Most Friday nights, somewhere around 9 o’clock in the evening, this bloody bus would get burned. There would be a riot, and people would throw stones at the fire brigade when it came, and then we’d all turn out and fire baton rounds and things at the hooligans throwing the stones, and then someone would shoot as us and we’d shoot back. A good time was had by all. The BBC and everyone were all in there. A burning bus can really get everyone going.

This was going on rather more than I was prepared to put up with. But I couldn’t stop it. I just wasn’t able to defeat this. Until we came up with a cunning wheeze, which involved me persuading two soldiers that it was in their interest to hide in a hidden box on the top of this bus, and when the hooligans appeared with the buckets of petrol and the box of matches, they would leap out before they lit the petrol and capture the hooligans with the petrol, and we would all rush in and help them.

These two soldiers agreed that this was a wizard wheeze and hid in the box. We drove the Trojan Horse in. And, sure enough, we got them.

A quiet conversation took place between the regimental sergeant major and these two little hooligans. It turned out that this thing that we had been treating as IRA terrorism, disrupting the streets, a come-on operation so that we would be pulled in so that then we could be sniped at—that was our complete logic and understanding of it—was wholly and totally wrong. This had nothing to do with terrorism at all. It was the black taxis, and they were paying these hooligans to burn the buses so they got more trade. We hadn’t been fighting anybody.

This story provides a clear example of the analysis in this presentation.

During a related interview by Jeffrey D McCausland, General Smith identifies some key questions:

Who are you supporting, to do what and what is military force’s contribution to achieve that?

Watch that the interview here.

On a comical note

In looking at more material, for this post, I ran across one item which you might be able to view, but I could not; this is due, apparently, to my being in the UK. The message that I am presented with at this location is particularly funny given the subject matter; it is:

Dear Great Britain,

We’re terribly sorry, but full episodes of The Daily Show with Jon Stewart are not available.

But please don’t send any Red Coats in retaliation at this time, as you CAN get your headlines at Channel 4.
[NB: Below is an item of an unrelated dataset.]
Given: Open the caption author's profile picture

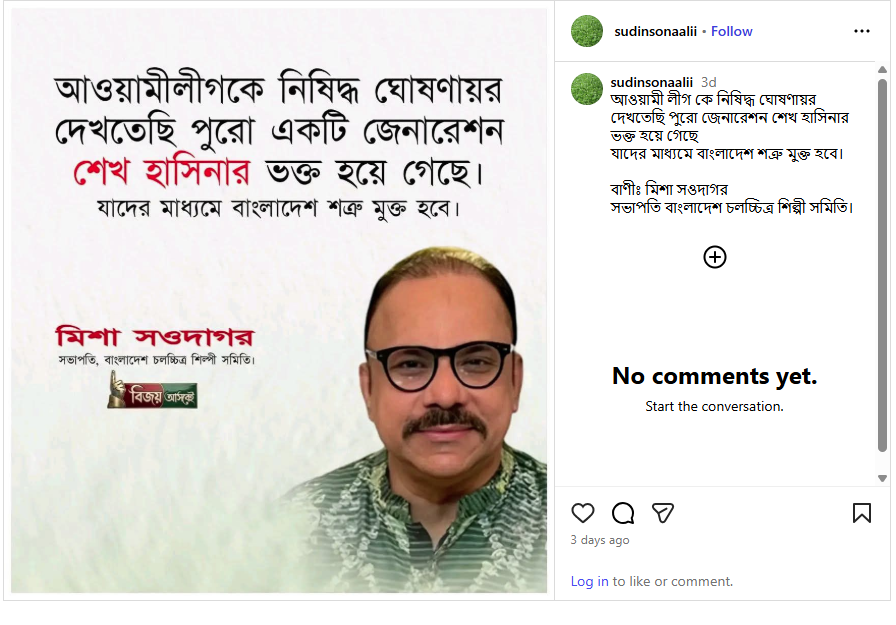Looking at the screenshot, I should (x=587, y=89).
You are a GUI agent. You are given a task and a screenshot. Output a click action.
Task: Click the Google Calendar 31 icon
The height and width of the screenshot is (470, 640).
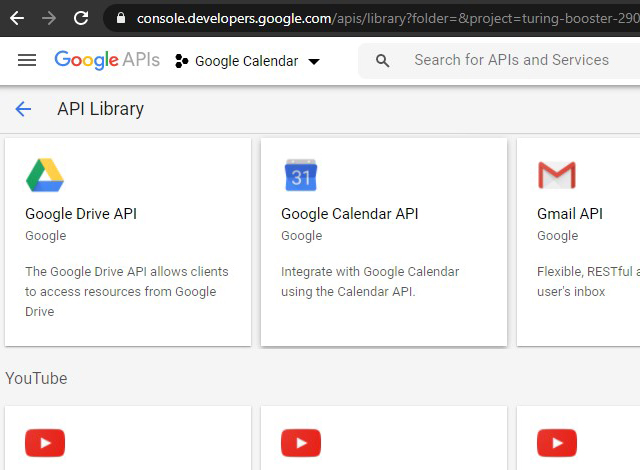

(The style of the “Channel 4” text is flashing between white and underlined red. However clicking on it does not appear to have any effect. So does that mean that a gunboat of Red Coats would be acceptable after all?!)

By John Lewis

Son of Gaddhafi …..

Does international politics have to be this obtuse, to put it kindly?
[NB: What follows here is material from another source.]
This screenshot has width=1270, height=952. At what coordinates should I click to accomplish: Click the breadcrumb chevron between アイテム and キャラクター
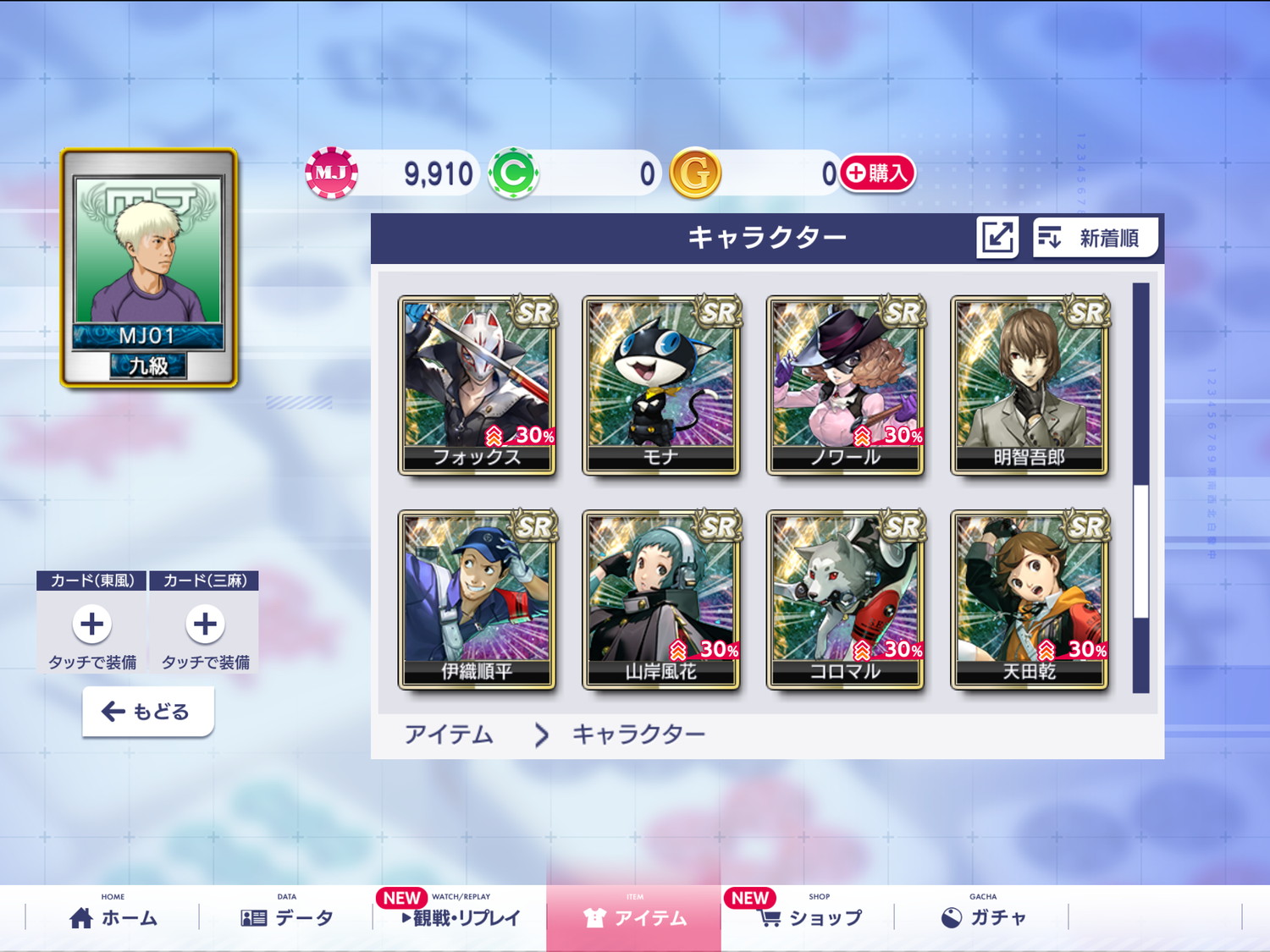(541, 735)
Those that don’t follow the British Press closely may have missed the news that Peter Mandelson, the unelected Lord appointed to run Britain’s Trade and Industry Department, was guest at  a shooting party with the son of Muammar Gaddhafi .  Here’s how the Guardian Newspaper ran the start of the article:

Peter MandelsonThe Spectator has reported that Peter Mandelson joined Colonel Muammar Gaddafi’s son at a country house shooting party. Photograph: Shaun Curry/AFP/Getty ImagesHe [Mandelson] talked of being “intensely relaxed” about the filthy rich, and no one could say that Lord Mandelson doesn’t like their company. After twice facing criticism for consorting with billionaires in Corfu, it emerged tonight that the business secretary joined Colonel Muammar Gaddafi‘s son at a country house shooting party.

Mandelson and Saif al-Islam al-Gaddafi were guests at Lord Rothschild’s Waddesdon Manor in Buckinghamshire, the Spectator said. The magazine reported that Cherie Blair was also in attendance, although neither she nor Mandelson are reported to have taken part in the shoot.

Let us be clear about this. The Gaddhafi regime is the antithesis of what the free world believes in, namely a dictatorship that has ruled by iron fist for decades and was indeed part of the axis of evil.

Of course, it suddenly became non-evil overnight, mostly because it gave up (or appeared to give up) trying to develop a nuclear bomb.

Leaving aside the fact that making a bomb does not per se make you evil, (unless we are to consider that the US, France, Britain, Russia, Israel are “evil”, too) the point is that the regime has not changed in its fundamentals since the old black and white days of George Bush.

So once again, the question arises, why are western leaders cosying up to these scum?  This  is a strong word, but do we or do we not agree that dictators are scum? Evil people who deny basic freedoms to their peoples?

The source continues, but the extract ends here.